Ende letzter Woche ging’s endlich wieder auf die Piste: Road trip number 1! Startpunkt war Halifax, von da aus gings mit Ines, Ines‘ Auto und mir über den Highway Richtung Süden. Anlaufstation 1 war der Naturpark rund um „The Ovens“, gerade an den Öfen angekommen, lief mir auch das erste Tier(chen) vor die Linse:

Eichhörnchen auf Ast
Eichhörnchen aka Kaweechelchen aka Boomropp-Därchen

In der Eifel ist das Eichhörnchen übrigens auch bekannt unter dem Namen Kaweechelchen und, vor allem in der Bitburger Ecke, unter Boomroppdärchen. Die Eichhörnchen fühlen sich auch in Montréal sehr wohl, vor ein paar Tagen kam sogar eins kurz in mein Zimmer, die Tür stand offen.

Zurück zum Thema: Schon beeindruckend, diese Öfen:

Naturpark
Naturpark „The Ovens“

Kaum angekommen ging’s auch schon wieder zurück auf die Straße. Nächster Halt: Weltkulturerbe Lunenburg. Ein süßes Städtchen mit schönen bunten Häusern und einem „Kinderchor“, ja, der heißt wirklich so. Ein Überbleibsel deutscher Kultur. In Lunenburg liegt übrigens auch die „Blue Nose II“ vor Anker, das größte Holzschiff der Welt, das betriebsbereit ist. Die Blue Nose II ist eine Nachbildung der Bluenose, die 1921 in Lunenburg vom Stapel lief, jedoch nicht mehr existiert. Die Kosten für den Nachbau, von den knapp 20 Mio. Dollar werden vom Steuerzahlenden übernommen, haben in Nova Scotia ordentlich die Gemüter erhitzt.

Von so viel Sightseeing bekommt man natürlich Hunger! Heute im Angebot: köstlich fettige ‚Fish & Chips‘:

Fish & Chips in Lunenburg
Fish & Chips in Lunenburg

Auf dem Weg zurück wurden wir dann noch auf den Canada Day eingestimmt. In dieser Hütte würde sich Tanadia sicherlich auch wohl fühlen.

Einstimmen auf Canada Day
Einstimmen auf Canada Day

Schon witzig irgendwie. Hier gibt’s an jeder Ecke und auf allem was sich nicht wehrt das Ahornblatt. Sogar Mäcces ist auf einmal kanadisch.

Ahornblatt im Mäcces-Logo
Ahornblatt im Mäcces-Logo

Es ist schon interessant zu beobachten, welches nationale Selbstbewusstsein hier vorherrscht während man in Deutschland zur WM darüber diskutiert, ob man überhaupt Schwarz-Rot-Gold tragen oder ob man feiern darf, da man ja „nicht selbst“ den Titel geholt und die Tore geschossen hat. Absurd. Auf so ne Idee käme hier kein Mensch.

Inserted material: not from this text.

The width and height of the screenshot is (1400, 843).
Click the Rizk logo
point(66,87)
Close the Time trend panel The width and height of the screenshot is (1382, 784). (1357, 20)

Von Lunenburg aus ging’s zu Peggy’s Cove. Warum Peggy ne eigene Bucht hat? Ich hab’s vergessen, aber es gibt ne Geschichte dazu!  Sorry Ines, du hast sie mir doch noch erzählt!

Touristenmagnet Peggy's Cove
Touristenmagnet Peggy’s Cove

Zu Peggy’s Cove gibt es auf jeden Fall auch eine traurige Geschichte, auf die eine Gedenktafel hinweist: Für die Opfer, die mit der Swiss Air Maschine 1998 im Atlantik (ca. 10 km von hier entfernt) abgestürzt sind.

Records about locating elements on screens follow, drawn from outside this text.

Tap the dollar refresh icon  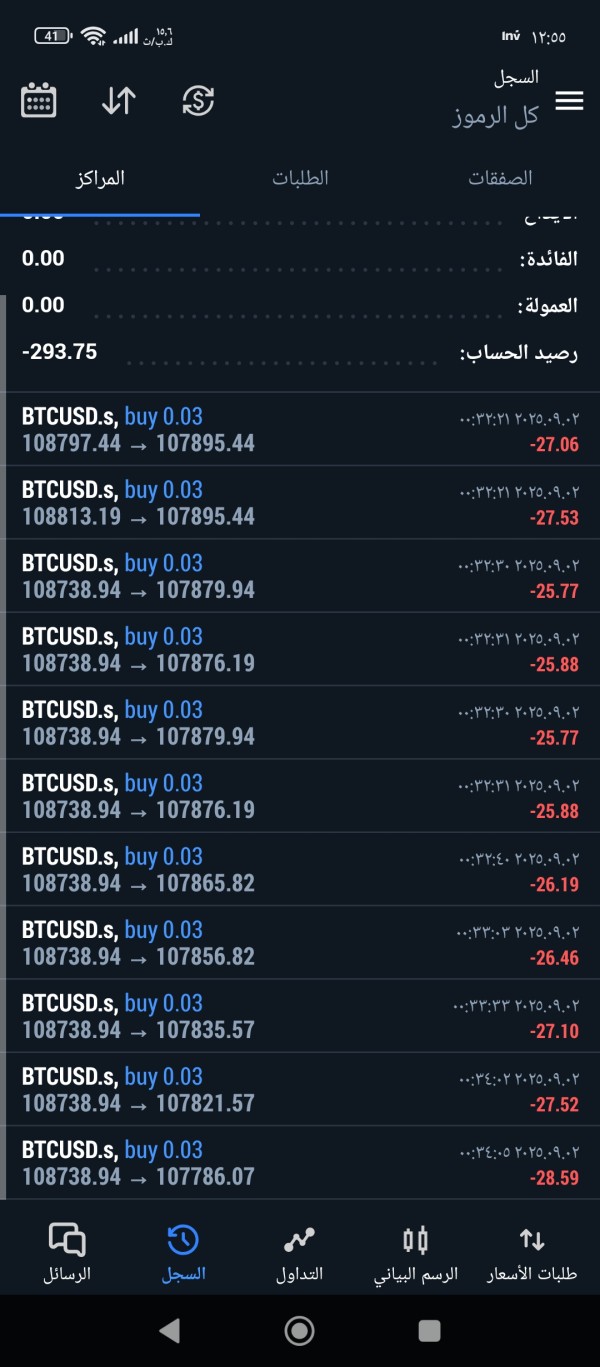pyautogui.click(x=198, y=101)
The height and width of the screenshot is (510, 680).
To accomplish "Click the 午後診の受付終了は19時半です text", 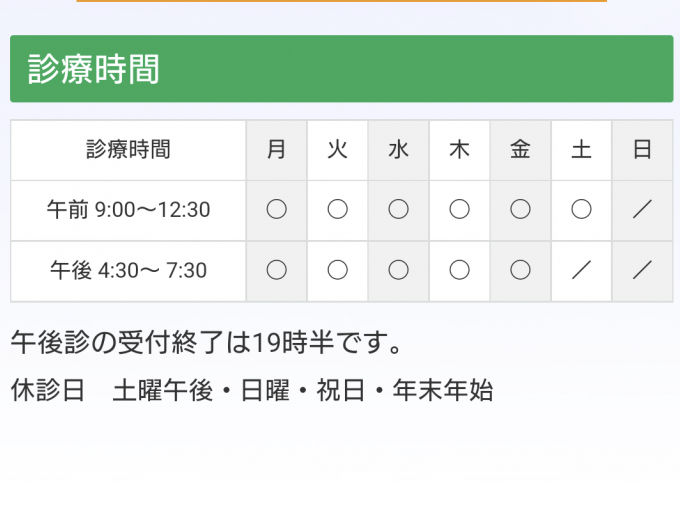I will [x=207, y=344].
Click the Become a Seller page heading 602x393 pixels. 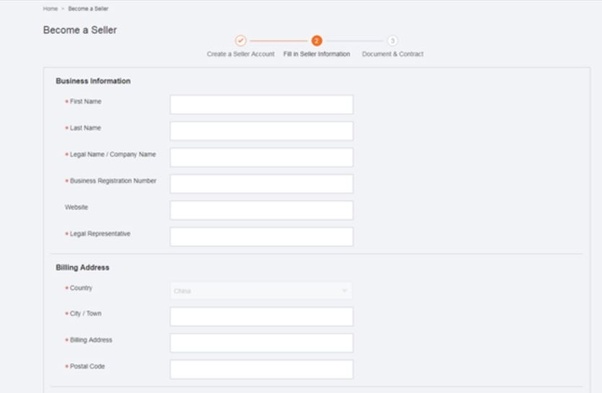point(80,30)

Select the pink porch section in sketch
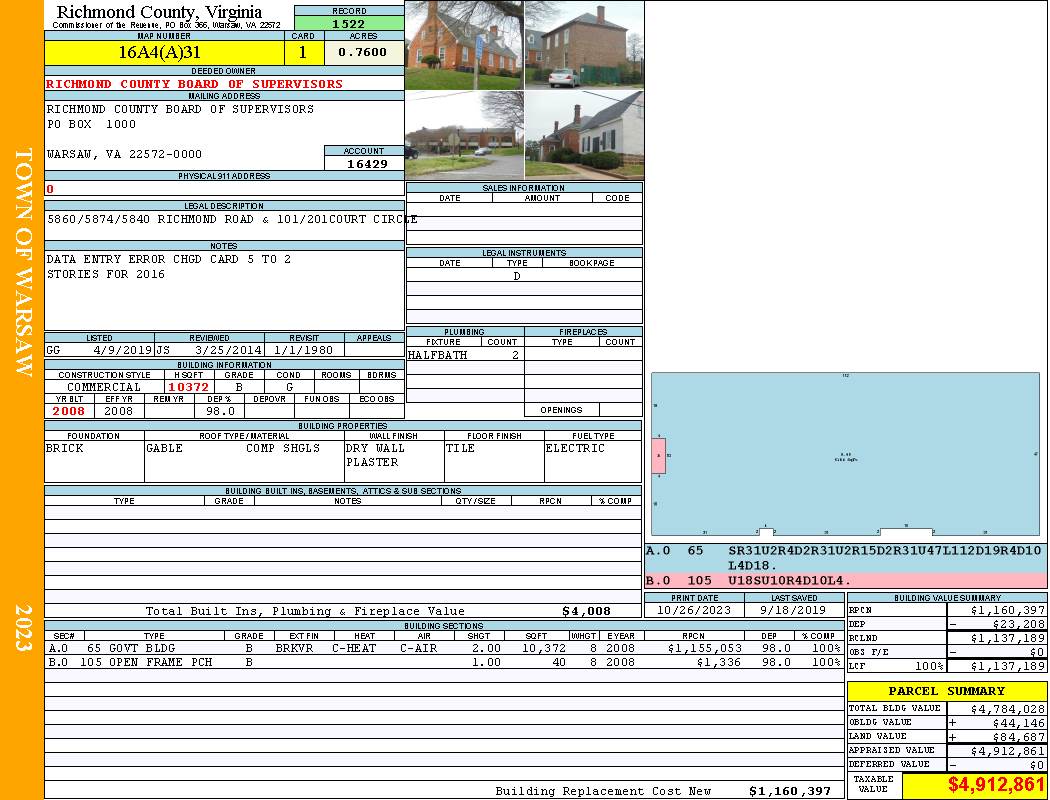pyautogui.click(x=658, y=455)
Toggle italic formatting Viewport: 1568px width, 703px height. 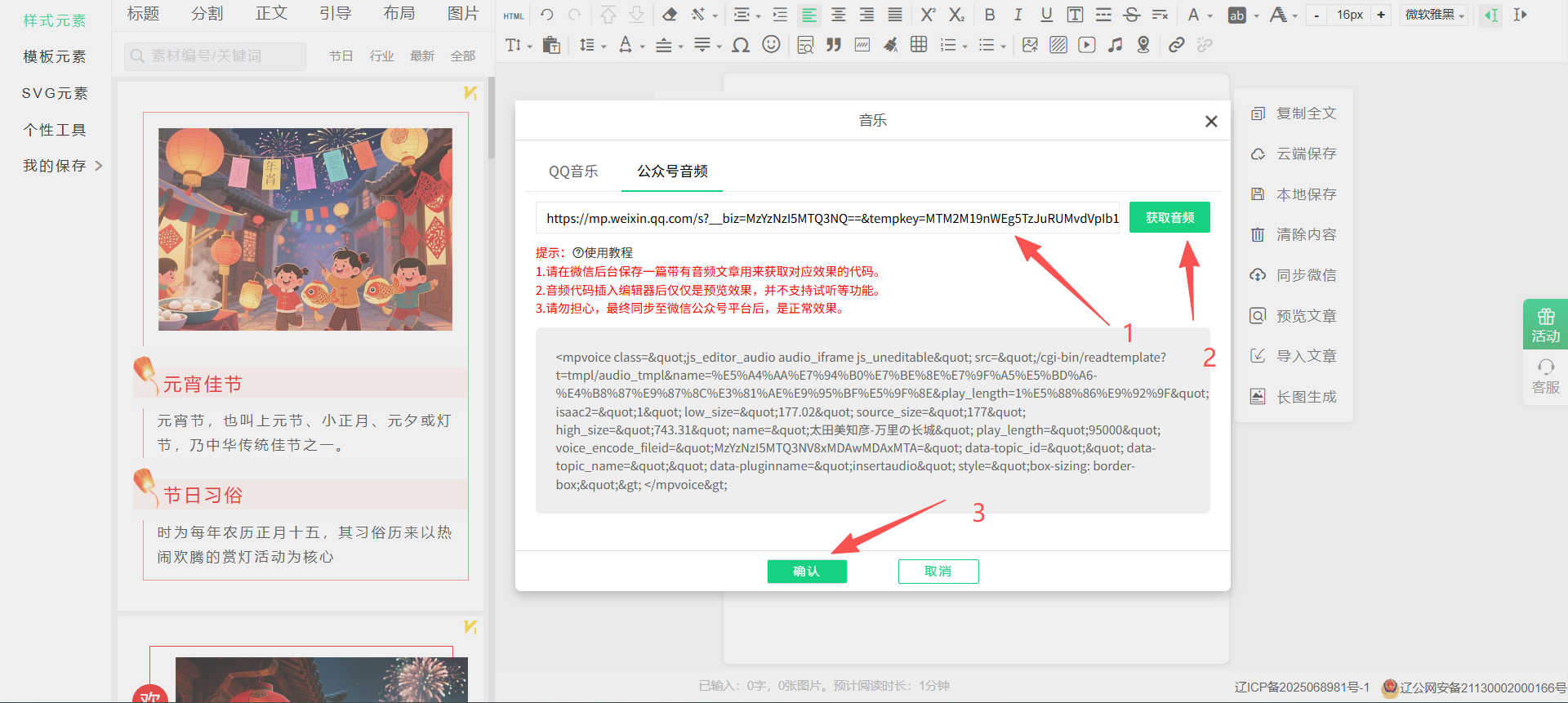pyautogui.click(x=1018, y=15)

Liebe Ines, danke für den coolen Road trip!

Zwischenzeitlich bin ich in Montréal angekommen. Montréal (oder engl. Montreal) fühlt sich an wie eine europäisch-amerikanische Stadt und die Französinnen (die Franzosen sind mitgemeint), die hier leben, sind ganz schön stolz auf ihre Wurzeln. Phänomenal, dass sich die französischen Einflüsse hier so lange gehalten haben. Es würde mich nicht wundern, wenn die Quebecians eines Tages ihre Unabhängigkeit durchsetzen würden. Hier sagt man nämlich „Ich komme aus Montréal, Quebec, in Kanada“ und nicht wie sonst „Ich komme aus Toronto in Kanada“. Montréal hat genau das Flair, das ich mag. Kulturell viel zu bieten, vor allem viele kostenlose Veranstaltungen im Sommer. Coole Architektur. Und internationales Flair.

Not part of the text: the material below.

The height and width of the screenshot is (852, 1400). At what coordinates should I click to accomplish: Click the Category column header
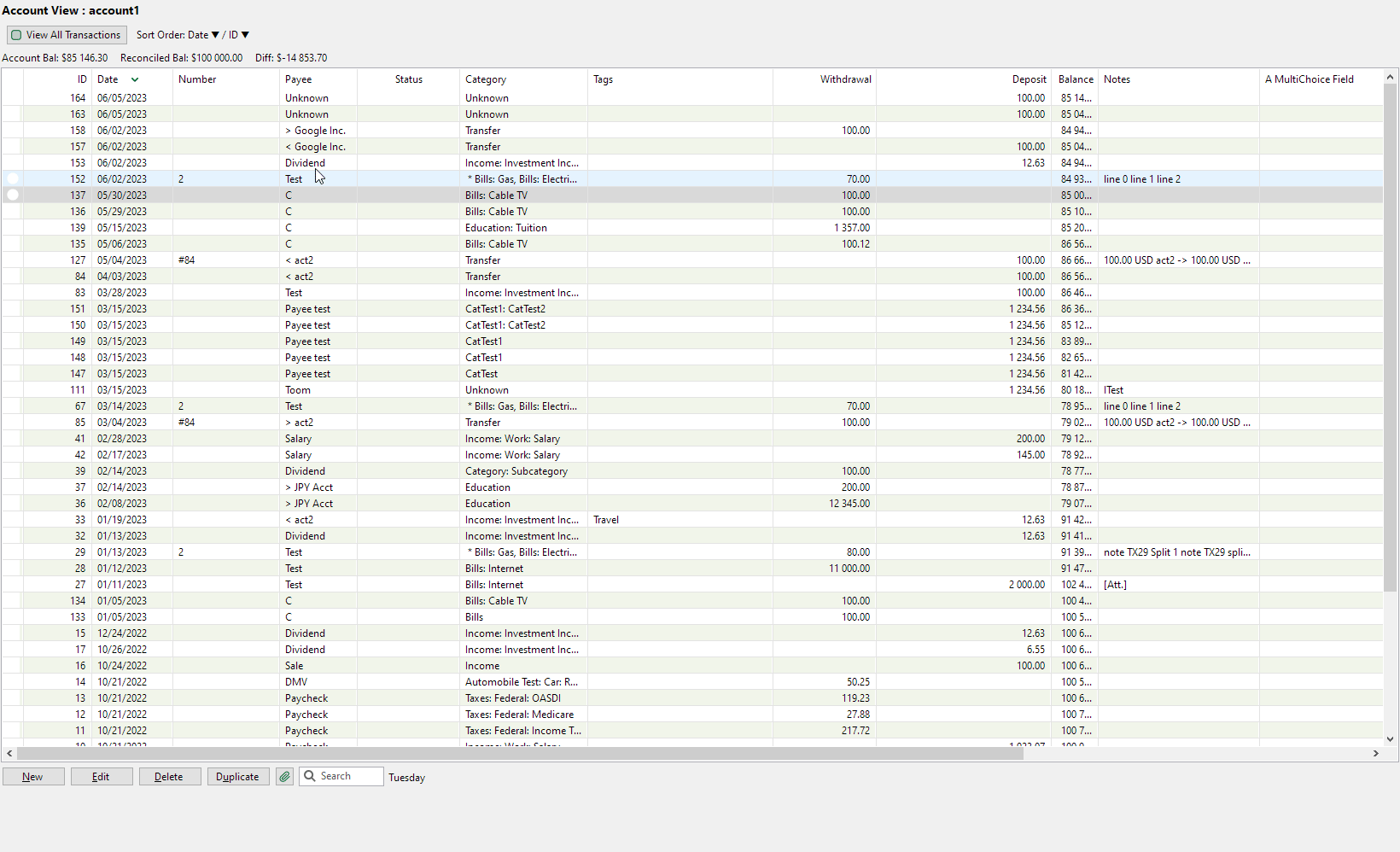click(486, 79)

Es gibt, wie immer im Leben, witzige Zufälle. So kam es, dass ich mit Sara, einer Deutschen aus der Nähe von Köln, zum Halbfinale der Frauen-WM gegangen bin. Wie man solche Bekanntschaften macht? Heutzutage ganz einfach über Facebook-Gruppen wie z. B. „work and travel Kanada“. Sara sagte mir zuerst, sie käme aus Köln. Nach ihrem Veedel gefragte meinte sie: Troisdorf. Stimmt, Troisdorf kennt in Montréal vermutlich niemand. 😉

Olympisches Stadion Montréal
Olympisches Stadion Montréal

Auf dem Weg zum Stadion war’s übrigens überflüssig, die richtige Haltestelle im Auge zu behalten. Es waren so viele Ami-Fans in der U-Bahn, dass man das Ziel garnicht verfehlen konnte …

I

I believe

I believe that

I believe that we

I believe that we will

I believe that we will win! I believe that we will win! I believe that we will win!

Tja, sie sollten Recht behalten. Andererseits muss man anerkennen, dass die Ami Girls einfach besser waren und ihren Elfer (Elferin wäre hier etwas übertrieben ;-)) verwandelt haben. Und wer weiß, vielleicht haben wir ja gegen die Weltermeisterinnen verloren?! Ich weiß, ein schwacher Trost, so etwa wie damals 2006.

Zwischen Kanada und USA gibt es so eine kleine Hassliebe, zu vergleichen mit der von Köln und Düsseldorf. Es gab einige, wenige „deutsche Fans“ (Quebecois in Deutschland-Trikot) im Stadion, getreu dem Motto „Hauptsache gegen die Yankees“ 🙂 Die guckten mich alle nur fragend wenn ich auf Deutsch sagte, dass die Amis halt besser waren. Deren Fans hatten sich übrigens ordentlich zurecht gemacht: Tütü, Strumpfhosen, Strähnen im Haar, Stirnbänder und natürlich Bemalungen jeglicher Art. Und wir? Nix! Blumenkette zuhause vergessen. Ah!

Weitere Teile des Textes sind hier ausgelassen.